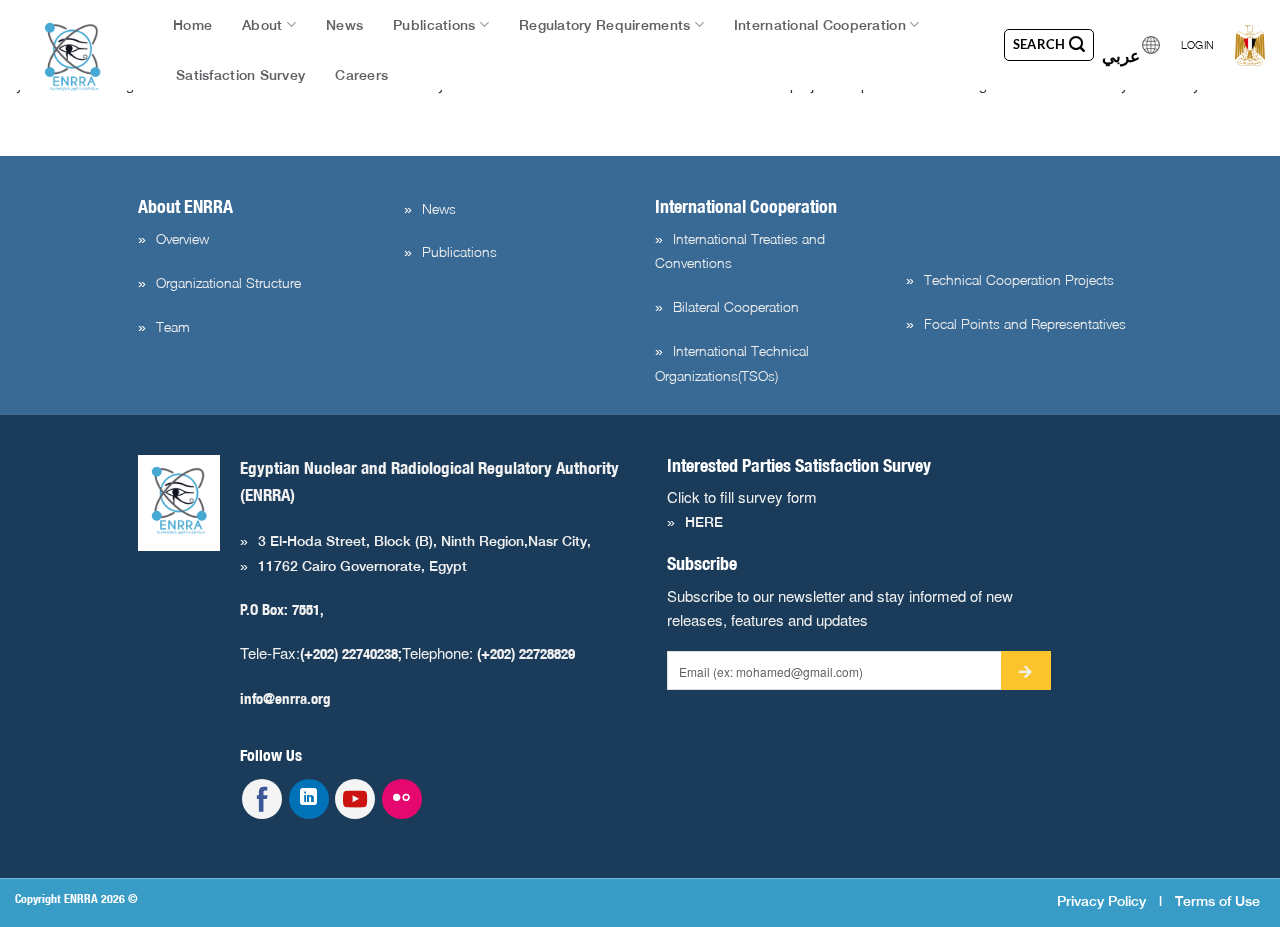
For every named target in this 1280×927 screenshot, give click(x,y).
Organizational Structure (228, 282)
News (344, 25)
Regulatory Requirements (604, 25)
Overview (182, 238)
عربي (1121, 50)
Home (192, 25)
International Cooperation (820, 25)
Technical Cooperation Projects (1019, 279)
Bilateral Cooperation (736, 306)
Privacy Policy (1101, 900)
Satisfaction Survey (240, 75)
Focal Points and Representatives (1025, 323)
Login (1197, 44)
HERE (704, 522)
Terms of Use (1217, 900)
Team (173, 326)
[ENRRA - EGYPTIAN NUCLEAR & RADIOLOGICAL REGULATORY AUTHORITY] (73, 57)
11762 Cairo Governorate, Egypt (362, 566)
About (262, 25)
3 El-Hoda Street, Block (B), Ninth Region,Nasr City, (424, 541)
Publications (434, 25)
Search (1041, 44)
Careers (361, 75)
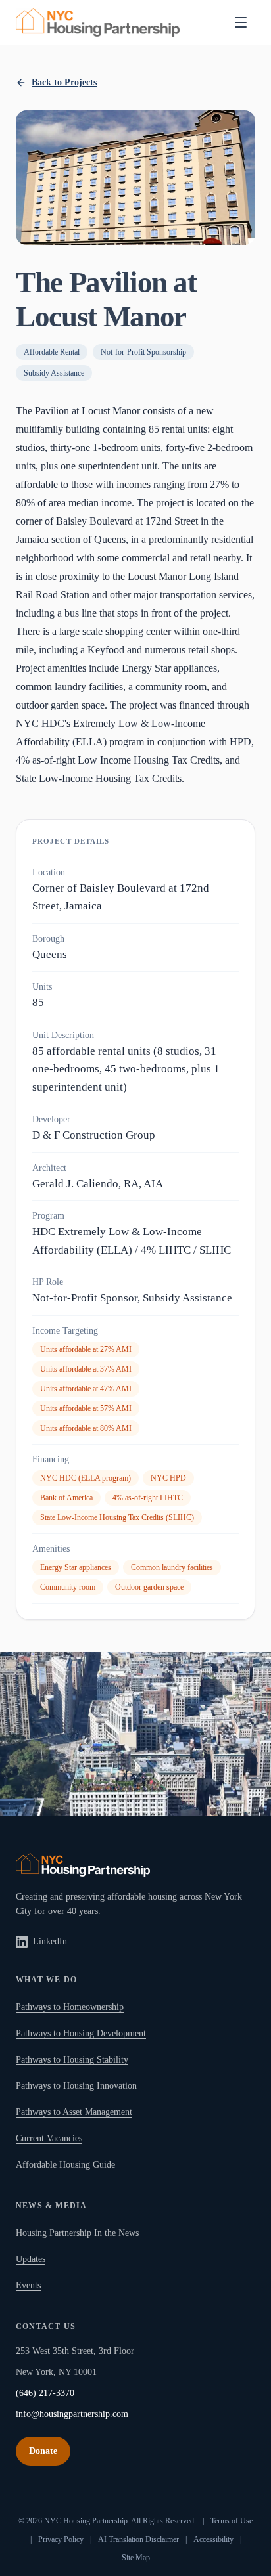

======

## ABOUT THIS EXERCISE:
Which of the lines in the material carry the string "Cooperation"? Pull them out.

## RESULT OF THE TASK:
International Cooperation (820, 25)
Technical Cooperation Projects (1019, 279)
Bilateral Cooperation (736, 306)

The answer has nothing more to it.